You can just see those bureaucratic minds grinding away as you slog through some of the details of the two new programs announced on March 4th.  Below is a brief summary of the important points.  If you think you might qualify, we suggest getting (free) counseling help.  (DO NOT go to a paid service.) See our BLOG entry with info on how to find a government- approved counseling agency near you.

The Treasury Department has set up a website with more details and an interactive assessment tool at, but it isn’t all that great. It starts with a notice that the site is coming!

If you are in danger of being foreclosed, the new program could help you by cutting your payments, but it might not.  It is still voluntary (which is why we advocate letting bankruptcy courts in on the action); but the government has added sweeteners for the mortgage holders and servicers to entice them to do a modification rather than foreclose.

To qualify, you have to live in a single-family home; have monthly payments (including principle, interest, taxes, insurance and condo fees) that exceed 31% of your income (including wages, pensions, tips, commissions, social security etc); AND you must swear to some sort of financial hardship under penalty of perjury.  Typically this means that your income has decreased or your interest rate has increased.

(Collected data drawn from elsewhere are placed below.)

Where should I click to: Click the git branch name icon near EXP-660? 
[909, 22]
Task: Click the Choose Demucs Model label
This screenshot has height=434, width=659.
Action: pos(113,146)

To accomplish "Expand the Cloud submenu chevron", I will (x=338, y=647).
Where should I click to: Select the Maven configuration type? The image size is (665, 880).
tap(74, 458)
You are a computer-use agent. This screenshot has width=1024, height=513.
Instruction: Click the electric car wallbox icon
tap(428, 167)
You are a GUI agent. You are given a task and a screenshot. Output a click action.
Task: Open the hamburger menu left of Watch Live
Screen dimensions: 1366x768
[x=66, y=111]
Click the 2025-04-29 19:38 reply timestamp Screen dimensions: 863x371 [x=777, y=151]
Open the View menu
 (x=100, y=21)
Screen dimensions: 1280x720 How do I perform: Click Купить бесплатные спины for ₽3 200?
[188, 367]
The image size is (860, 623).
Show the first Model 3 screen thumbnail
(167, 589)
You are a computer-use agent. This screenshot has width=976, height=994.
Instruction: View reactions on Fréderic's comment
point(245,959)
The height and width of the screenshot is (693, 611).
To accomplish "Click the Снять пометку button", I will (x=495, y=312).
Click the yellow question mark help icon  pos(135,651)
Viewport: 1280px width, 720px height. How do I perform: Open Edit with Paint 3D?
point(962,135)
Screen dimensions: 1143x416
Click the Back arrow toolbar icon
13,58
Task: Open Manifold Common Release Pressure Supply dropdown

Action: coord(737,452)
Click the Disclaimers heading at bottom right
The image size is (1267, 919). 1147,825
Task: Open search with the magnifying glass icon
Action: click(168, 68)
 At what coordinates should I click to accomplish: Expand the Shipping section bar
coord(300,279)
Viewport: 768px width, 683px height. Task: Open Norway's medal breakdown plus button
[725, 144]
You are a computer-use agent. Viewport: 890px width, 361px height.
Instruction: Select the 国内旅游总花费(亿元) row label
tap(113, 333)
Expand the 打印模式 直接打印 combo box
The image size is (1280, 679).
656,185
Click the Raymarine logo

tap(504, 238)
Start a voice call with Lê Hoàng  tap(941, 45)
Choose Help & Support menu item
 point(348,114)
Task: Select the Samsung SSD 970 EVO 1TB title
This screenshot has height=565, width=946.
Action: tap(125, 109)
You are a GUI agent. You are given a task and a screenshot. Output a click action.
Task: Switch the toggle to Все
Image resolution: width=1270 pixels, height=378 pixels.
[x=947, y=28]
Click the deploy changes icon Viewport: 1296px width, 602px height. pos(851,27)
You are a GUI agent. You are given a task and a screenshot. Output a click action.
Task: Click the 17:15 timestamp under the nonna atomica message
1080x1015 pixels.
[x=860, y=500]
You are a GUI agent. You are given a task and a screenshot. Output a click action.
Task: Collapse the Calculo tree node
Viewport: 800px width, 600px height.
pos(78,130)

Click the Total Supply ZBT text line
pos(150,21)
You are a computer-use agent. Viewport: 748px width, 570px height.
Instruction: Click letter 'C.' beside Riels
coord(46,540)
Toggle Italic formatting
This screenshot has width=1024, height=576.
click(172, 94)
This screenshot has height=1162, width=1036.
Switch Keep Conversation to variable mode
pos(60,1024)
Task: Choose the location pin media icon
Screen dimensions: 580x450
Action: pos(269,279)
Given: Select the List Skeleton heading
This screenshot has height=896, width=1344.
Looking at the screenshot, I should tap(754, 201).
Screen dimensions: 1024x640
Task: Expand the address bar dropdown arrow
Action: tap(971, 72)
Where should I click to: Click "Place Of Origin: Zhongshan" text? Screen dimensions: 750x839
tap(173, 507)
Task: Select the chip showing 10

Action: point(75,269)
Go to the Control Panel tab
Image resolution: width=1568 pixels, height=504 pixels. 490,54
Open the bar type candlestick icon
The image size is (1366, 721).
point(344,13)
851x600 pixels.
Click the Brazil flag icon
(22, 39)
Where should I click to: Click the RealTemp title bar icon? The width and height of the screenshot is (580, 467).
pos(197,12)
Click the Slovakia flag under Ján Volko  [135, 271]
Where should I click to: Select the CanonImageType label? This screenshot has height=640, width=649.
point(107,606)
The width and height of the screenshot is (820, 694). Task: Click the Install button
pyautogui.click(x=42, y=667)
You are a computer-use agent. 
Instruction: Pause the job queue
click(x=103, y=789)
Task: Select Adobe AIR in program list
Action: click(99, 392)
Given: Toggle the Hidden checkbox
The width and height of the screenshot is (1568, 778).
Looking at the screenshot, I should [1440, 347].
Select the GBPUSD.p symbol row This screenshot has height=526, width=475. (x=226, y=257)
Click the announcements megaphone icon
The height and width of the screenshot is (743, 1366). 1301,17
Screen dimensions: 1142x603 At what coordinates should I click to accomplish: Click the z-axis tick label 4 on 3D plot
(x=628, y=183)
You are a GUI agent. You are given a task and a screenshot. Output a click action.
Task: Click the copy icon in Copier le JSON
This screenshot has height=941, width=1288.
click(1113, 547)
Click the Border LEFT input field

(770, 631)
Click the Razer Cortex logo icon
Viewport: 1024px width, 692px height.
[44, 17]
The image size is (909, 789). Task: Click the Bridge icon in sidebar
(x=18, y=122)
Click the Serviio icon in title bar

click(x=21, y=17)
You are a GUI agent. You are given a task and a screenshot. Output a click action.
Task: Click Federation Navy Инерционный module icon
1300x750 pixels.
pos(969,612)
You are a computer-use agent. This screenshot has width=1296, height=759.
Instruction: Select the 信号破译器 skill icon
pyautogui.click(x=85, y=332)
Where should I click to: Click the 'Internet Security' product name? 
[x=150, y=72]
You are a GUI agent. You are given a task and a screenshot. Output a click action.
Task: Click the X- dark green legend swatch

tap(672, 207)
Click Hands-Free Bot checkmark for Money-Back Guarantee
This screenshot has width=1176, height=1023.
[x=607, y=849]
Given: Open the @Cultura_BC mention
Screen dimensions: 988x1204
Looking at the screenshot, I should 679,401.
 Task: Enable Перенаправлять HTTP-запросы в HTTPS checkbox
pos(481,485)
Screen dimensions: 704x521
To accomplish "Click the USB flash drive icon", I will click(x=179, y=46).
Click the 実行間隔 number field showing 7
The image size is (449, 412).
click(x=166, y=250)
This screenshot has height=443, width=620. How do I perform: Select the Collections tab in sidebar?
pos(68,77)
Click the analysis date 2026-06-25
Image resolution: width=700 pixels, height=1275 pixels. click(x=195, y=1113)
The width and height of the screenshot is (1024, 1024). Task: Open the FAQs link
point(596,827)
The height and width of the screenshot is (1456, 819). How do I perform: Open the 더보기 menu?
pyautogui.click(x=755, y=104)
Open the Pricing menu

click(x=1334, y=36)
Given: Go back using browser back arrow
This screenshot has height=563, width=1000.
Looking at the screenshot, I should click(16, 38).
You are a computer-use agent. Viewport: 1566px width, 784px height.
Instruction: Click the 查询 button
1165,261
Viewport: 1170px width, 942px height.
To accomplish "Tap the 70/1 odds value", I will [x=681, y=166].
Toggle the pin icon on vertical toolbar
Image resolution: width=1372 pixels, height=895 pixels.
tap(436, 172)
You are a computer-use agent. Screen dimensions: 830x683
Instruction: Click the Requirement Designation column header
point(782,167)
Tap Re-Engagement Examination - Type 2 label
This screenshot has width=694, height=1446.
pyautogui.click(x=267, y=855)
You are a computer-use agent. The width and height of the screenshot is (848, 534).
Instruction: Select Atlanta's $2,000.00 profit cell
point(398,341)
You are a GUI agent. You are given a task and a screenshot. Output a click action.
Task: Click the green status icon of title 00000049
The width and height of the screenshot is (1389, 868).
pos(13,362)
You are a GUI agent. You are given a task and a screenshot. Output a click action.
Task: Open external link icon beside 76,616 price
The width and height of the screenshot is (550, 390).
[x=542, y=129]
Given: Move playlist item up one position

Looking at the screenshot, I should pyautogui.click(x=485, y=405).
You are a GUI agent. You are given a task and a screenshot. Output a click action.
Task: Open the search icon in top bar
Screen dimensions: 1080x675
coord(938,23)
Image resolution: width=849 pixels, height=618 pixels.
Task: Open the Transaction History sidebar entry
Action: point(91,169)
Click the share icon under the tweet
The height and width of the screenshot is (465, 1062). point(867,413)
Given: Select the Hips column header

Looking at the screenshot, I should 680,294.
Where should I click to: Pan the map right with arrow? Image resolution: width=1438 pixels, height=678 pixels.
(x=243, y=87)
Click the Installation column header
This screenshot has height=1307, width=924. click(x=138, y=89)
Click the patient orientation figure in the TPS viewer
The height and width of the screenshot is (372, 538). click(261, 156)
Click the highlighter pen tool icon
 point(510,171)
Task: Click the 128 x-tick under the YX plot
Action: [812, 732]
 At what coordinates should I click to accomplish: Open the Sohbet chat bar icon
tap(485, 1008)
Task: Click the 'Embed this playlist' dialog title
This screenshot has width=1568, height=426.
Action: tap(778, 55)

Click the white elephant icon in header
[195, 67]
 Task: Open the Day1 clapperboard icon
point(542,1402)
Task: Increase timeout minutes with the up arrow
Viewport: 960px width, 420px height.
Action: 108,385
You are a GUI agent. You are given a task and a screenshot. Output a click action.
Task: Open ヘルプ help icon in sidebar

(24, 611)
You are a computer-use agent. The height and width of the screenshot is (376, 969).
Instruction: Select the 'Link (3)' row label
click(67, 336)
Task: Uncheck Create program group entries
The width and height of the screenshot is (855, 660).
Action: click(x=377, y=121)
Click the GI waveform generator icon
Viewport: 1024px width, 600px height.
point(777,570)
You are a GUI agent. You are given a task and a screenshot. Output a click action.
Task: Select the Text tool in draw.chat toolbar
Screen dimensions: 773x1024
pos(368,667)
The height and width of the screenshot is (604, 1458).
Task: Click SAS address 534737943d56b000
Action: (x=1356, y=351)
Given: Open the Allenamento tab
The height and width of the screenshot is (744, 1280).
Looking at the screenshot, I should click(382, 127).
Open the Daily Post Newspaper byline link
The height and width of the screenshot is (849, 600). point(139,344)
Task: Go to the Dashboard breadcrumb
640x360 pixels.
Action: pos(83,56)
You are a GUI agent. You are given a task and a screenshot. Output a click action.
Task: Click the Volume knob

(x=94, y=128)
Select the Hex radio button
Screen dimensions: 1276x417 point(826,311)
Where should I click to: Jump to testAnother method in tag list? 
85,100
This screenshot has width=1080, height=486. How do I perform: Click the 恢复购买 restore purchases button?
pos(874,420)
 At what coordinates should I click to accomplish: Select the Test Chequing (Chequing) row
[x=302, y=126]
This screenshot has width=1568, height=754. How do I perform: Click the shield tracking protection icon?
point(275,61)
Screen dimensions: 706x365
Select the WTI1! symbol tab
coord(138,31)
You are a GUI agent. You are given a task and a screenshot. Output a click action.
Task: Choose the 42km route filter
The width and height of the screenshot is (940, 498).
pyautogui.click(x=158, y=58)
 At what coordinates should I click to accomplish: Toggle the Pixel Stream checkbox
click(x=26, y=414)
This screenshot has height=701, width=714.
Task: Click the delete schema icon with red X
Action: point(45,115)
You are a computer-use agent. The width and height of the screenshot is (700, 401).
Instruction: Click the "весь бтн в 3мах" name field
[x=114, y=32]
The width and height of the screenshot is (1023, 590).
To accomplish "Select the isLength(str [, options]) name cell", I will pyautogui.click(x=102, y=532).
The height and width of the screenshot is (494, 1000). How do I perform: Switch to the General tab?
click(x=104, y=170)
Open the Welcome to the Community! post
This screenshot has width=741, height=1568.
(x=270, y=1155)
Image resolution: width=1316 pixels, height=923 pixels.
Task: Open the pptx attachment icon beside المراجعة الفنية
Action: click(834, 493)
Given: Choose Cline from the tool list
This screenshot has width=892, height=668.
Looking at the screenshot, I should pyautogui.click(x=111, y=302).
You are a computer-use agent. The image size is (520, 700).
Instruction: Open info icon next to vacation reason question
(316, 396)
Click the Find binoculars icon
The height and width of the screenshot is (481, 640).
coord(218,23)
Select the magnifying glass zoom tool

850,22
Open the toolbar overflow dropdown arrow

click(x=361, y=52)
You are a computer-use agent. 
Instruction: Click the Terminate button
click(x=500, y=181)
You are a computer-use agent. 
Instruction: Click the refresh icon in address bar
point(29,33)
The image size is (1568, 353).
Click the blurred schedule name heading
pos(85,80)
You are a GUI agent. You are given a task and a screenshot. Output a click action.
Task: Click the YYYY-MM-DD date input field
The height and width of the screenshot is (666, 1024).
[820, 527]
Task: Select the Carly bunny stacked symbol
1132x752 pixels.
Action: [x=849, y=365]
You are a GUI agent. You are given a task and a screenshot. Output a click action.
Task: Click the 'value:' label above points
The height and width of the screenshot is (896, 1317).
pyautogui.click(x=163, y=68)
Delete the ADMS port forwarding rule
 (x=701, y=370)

If you meet these requirements, AND IF your loan servicer is willing to negotiate (they don’t have to), the government will help them to lower your monthly payments to 31% of your income for a period of five years, during which the government will also reduce your principle by $1,000 a year.  There is a three-month trial period during which you must make all of the new payments, after which the modification becomes permanent.  After five years all bets are off and the loan may revert to its original terms.

If you are current with your mortgage, but the mortgage balance is higher than the current market value of your house (but not more than 105% of that value), AND if your mortgage is held or guaranteed by Fannie Mae or Freddie Mac, you may qualify for a refinance under the second part of this new plan.

Your loan servicer can tell you if your loan is held or guaranteed by Fannie or Freddie (about half of loans like this may qualify, they estimate); or you can find out yourself by calling 1-800-7Fannie and 1-800-Freddie. Their websites respectively are and

If you do qualify, you might be able to refinance your mortgage at the new, lower rates, something you would not have been able to do without help because you have no equity in your house.

There are no income limits for this program and it is NOT for people who are behind in their mortgages.  You do not have to show financial hardship.  You just rewrite your mortgage as you would have done anyway if you still had equity in your house.